The similarity transformation parameter estimation means includes
A region where a linear function based on the same peak position is duplicated and passed through only the detected region after detecting a region where the number of passes through the linear function is maximum. The image processing apparatus according to claim 1, wherein the detection is performed.

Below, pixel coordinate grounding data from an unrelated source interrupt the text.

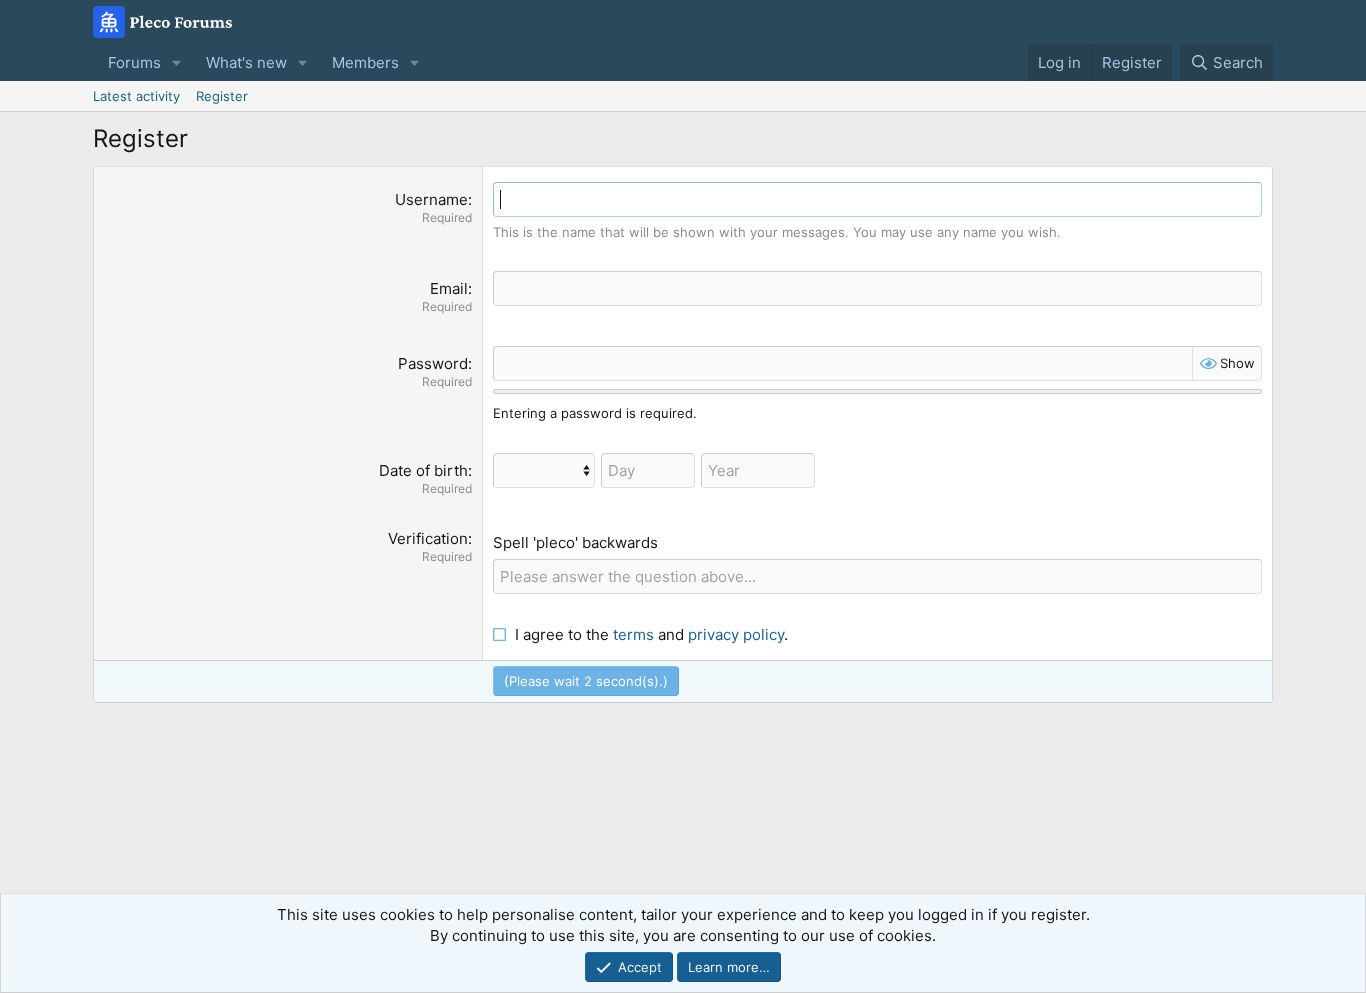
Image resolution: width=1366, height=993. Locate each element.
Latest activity (136, 96)
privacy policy (736, 634)
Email (449, 288)
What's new (246, 62)
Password (433, 363)
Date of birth (423, 470)
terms (633, 634)
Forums (134, 62)
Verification (428, 538)
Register (222, 96)
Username (431, 199)
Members (365, 62)
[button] (177, 62)
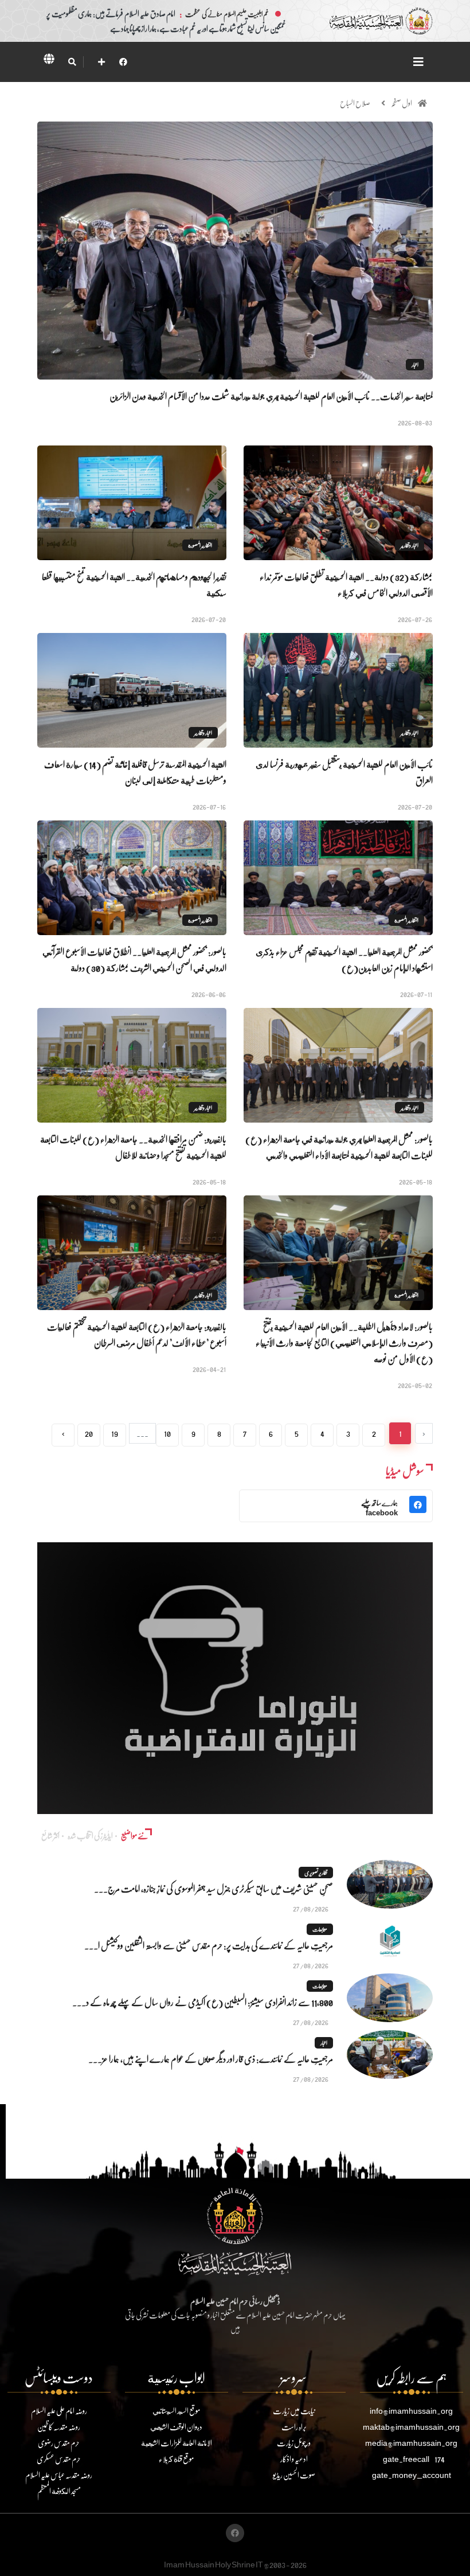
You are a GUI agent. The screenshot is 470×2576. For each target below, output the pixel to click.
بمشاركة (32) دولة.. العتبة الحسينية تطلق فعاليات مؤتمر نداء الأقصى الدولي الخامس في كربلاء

The similarity transformation parameter estimation means includes
When the area is subdivided into multiple areas, the intersection of the linear function is obtained in the area to be divided, and among the areas generated by the subdivision, only the area where the obtained intersection exists and the area adjacent to the area The image processing apparatus according to claim 1, wherein the number of linear functions that pass is determined and the set of peak positions of each image that has generated each linear function is specified.

Computer
Means for accumulating pixel values of each image to be compared in at least one of the horizontal and vertical directions and acquiring feature amount information including information for specifying a peak position of the accumulated value;
Similarity conversion parameters for superimposing the peak position of one image on the other image by performing at least one of enlargement / reduction or translation from the reference point, based on the acquired feature amount information corresponding to each image A similarity conversion parameter estimating means for estimating a similarity conversion parameter represented by a scaling ratio and a movement amount;
Means for calculating an index indicating a similarity relationship between the images after correcting the one image with the similarity transformation parameter;
Function as
The similarity transformation parameter estimation means includes
Generating a linear function on a plane coordinate of an enlargement / reduction ratio-movement amount represented by an enlargement / reduction ratio and a movement amount for superimposing each of the peak positions of one image with each of the peak positions of the other image;
Dividing a predetermined range on the plane coordinate of the scaling ratio-movement amount plane where the similarity conversion parameter will exist, into a plurality of regions,
Determine the number of linear functions that pass through each area and identify the set of peak positions of each image that generated each linear function for each area,
If there is a region where the linear functions based on the same peak position overlap in the set of peak positions specified for each region, the region is divided into a plurality of regions until there is no overlapping region. Re-divided into two, repeatedly calculating the number of linear functions that pass through each of the subdivided regions and identifying the set of peak positions of each image that generated the respective linear functions,
Find similarity transformation parameters based on a linear function that passes through the region where the number of linear functions passes is maximum,
An image processing program characterized by that.